I could gush all day, but I hope you’ll play the conversation next time you’re in your car or doing dishes or on a run or just sitting on the couch chilling because you deserve it. It brought me a lot of joy and inspiration, and I hope it does for you too!

Parent Survey Questions

In my last post, I talked about my favorite student survey questions to better get to know your kids. I’ve still got student knowledge on the brain (from our deep dive into NBCT Standard 1), and one of the best sources of information for students is, of course, their parents. Today I’m going to share with you a bit about what I include in my Parent Survey for Spanish class. I usually distribute a Google Form in four parts:

First, how do I get in touch with you?

I know every school has a million different ways to gather parental contact information, but I always include it on my survey so that I have the most up to date information all gathered in one place. I also make sure to ask communication preferences – e-mail or phone? This helps me communicate more effectively throughout the year.

Second, tell me more about your kid.

In my last post I talked about using a student survey to get to know a kids’ basic interests, how they learn, and their language learning experience. I ask questions of parents from all three of these categories. Some examples are:

  • What is the most important thing you want me to know about your student?
  • What are your student’s strengths?
  • What are some areas you’d like to see your student improve in?
  • What is your student genuinely passionate about?
  • What are your student’s feelings about school? About Spanish class?
  • What would you like me to know about your student’s previous experience learning a language?

Some parents are more forthcoming than others in this section, but usually I’ll gather up a few great gems of knowledge that I’d otherwise never have.

Thirdly, what is your family’s experience with Spanish?

In this section, I’m trying to get some more information about students’ cultural backgrounds so that I can make connections that keeps Spanish relevant in class, but I’m also shamelessly trying to recruit guest speakers to use throughout the year.

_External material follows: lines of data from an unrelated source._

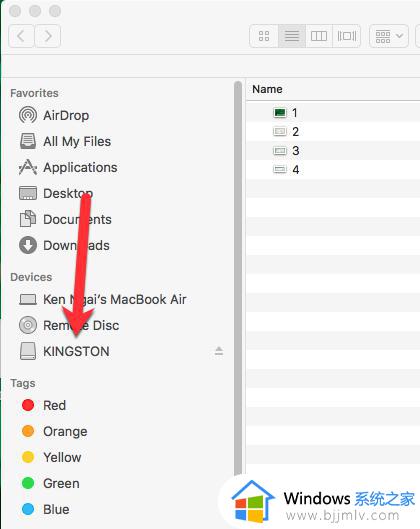The width and height of the screenshot is (420, 529).
Task: Open the Applications folder
Action: click(x=68, y=167)
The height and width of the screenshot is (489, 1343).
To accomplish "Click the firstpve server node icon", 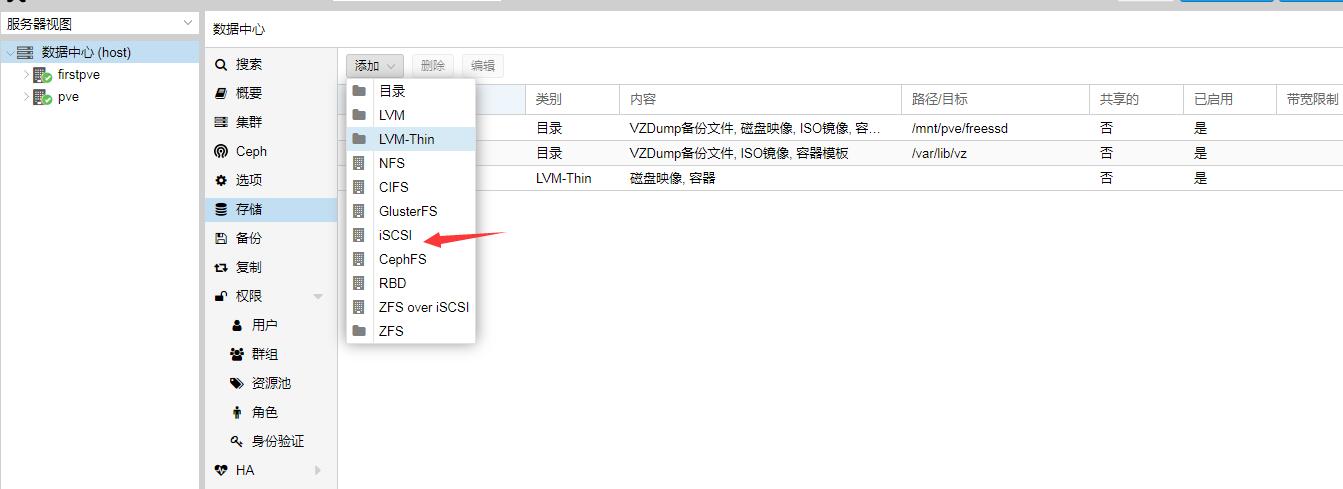I will pyautogui.click(x=43, y=75).
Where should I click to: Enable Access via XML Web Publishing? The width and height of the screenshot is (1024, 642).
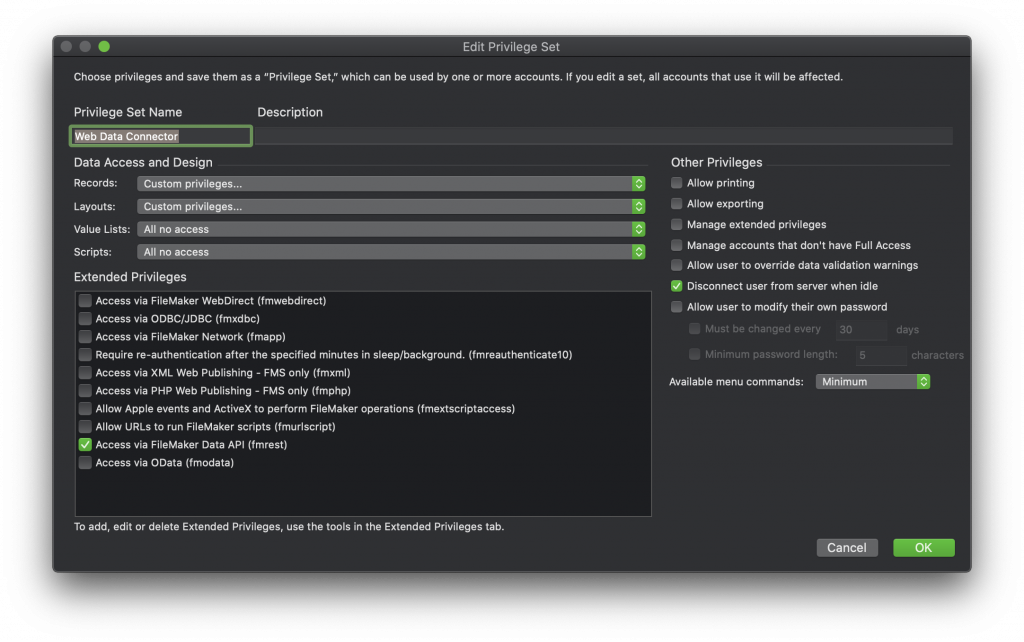(85, 371)
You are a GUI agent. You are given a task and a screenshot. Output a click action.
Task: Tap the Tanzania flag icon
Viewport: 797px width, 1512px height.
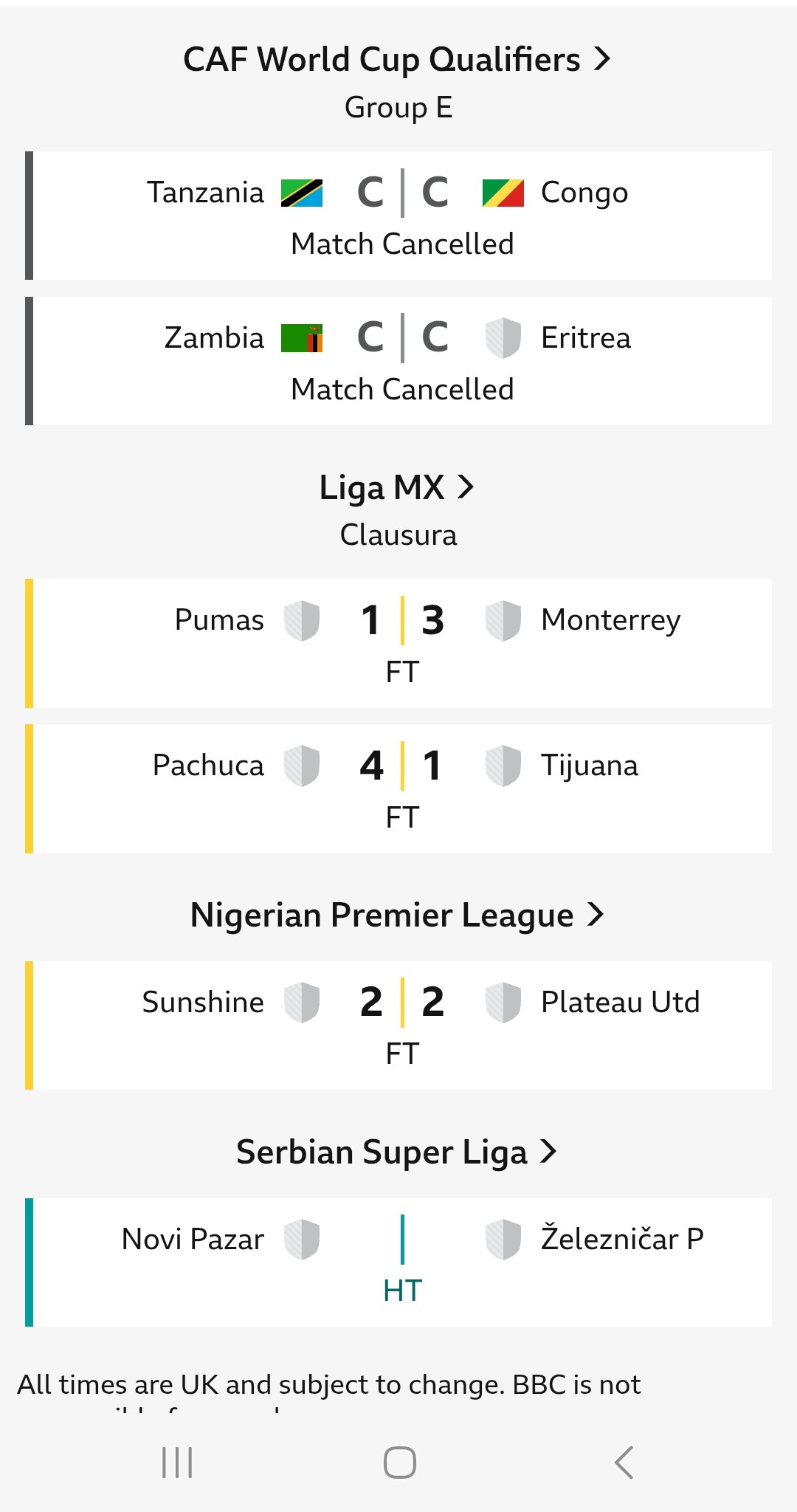click(x=302, y=193)
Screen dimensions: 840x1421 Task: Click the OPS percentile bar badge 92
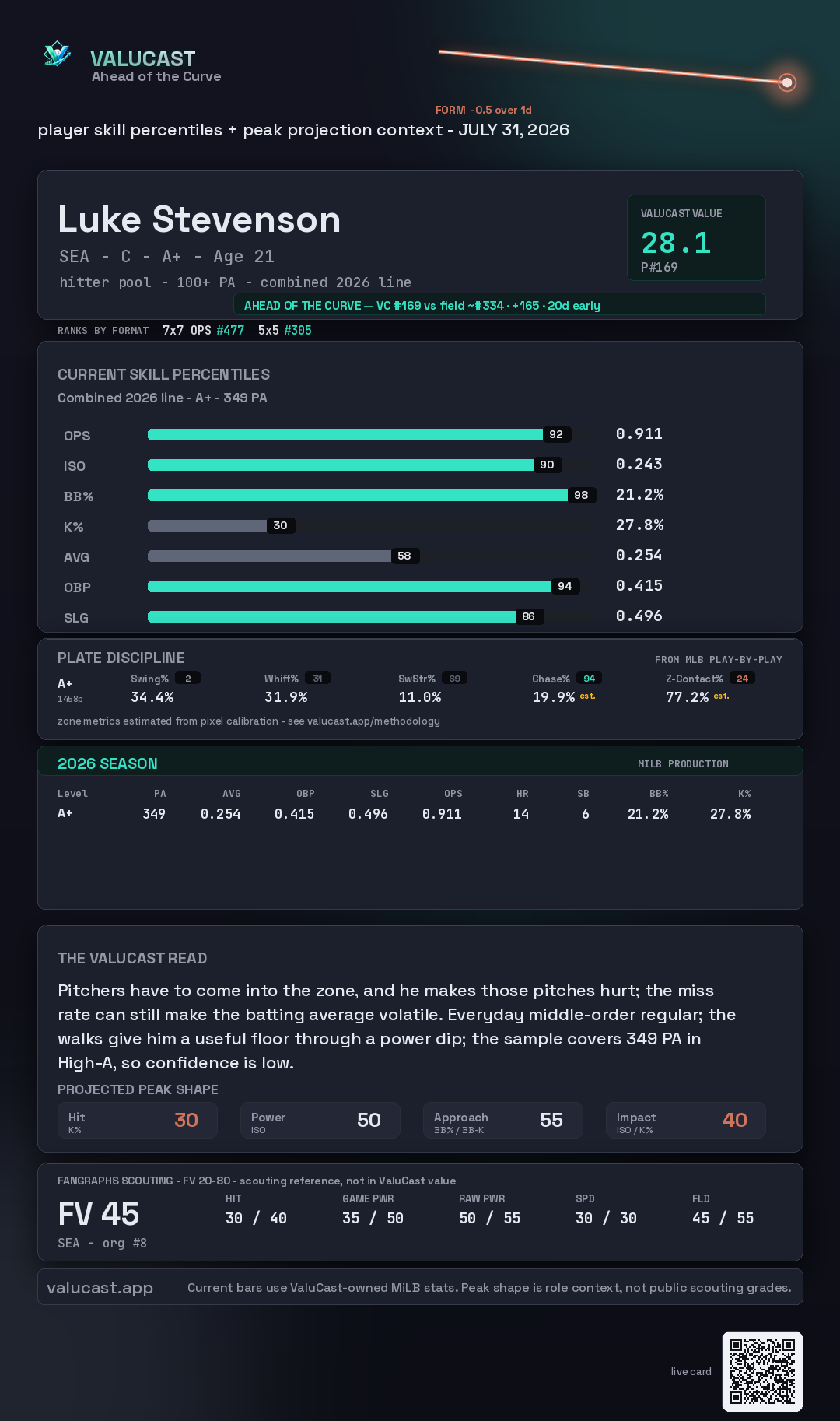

You never know which parents may have experience with Spanish that you can bring into the classroom as a speaker or as a real life judge for a PBL project. I’ll ask if parents use Spanish in their personal or professional life, and if they’ve ever lived in or traveled extensively to a Spanish speaking country. This also helps me to make connections in class when we’re talking about cultural celebrations and customs. I’m more aware of the kids in the room who have actually experienced them.

Lastly, let’s make sure we’re on the same page about Spanish class.

The last section basically reads like a terms of use document, wherein I make parents check off that they understand certain things about Spanish class. I talk about expectations for language use in class, grading and absence policies, homework volume, etc. I briefly mention that the class will be conducted in Spanish and that students will be supported based on their proficiency level. This reinforces the idea of a proficiency-based classroom that I introduce at back-to-school night. As in all walks of life, I find that it helps to manage expectations up front so no one is surprised about what’s going on in class.

Benefits of a parent survey

Using a survey like this one helps me to make sure that the first contact I make with a parent isn’t a negative one. Of course you’ve got to make an attempt to briefly reach out to a parent who took the time to give you all of the information you asked for, which is time-consuming, but I find it starts the parent-teacher relationship off on a good footing.

Whereas I love giving student surveys on paper in order to capture more of their personality, parent surveys seem to be more effective with an online tool like Google Forms. There are different levels of parental involvement, and with an online form, parents can either quickly click through a form and type as much or as little as they want in each section. If you think you’d like to set up your parent survey similarly, an editable Google Form copy of my parent survey is available for purchase on Teachers Pay Teachers here.

What did I miss? Any questions you like to ask your parents at the beginning of the year?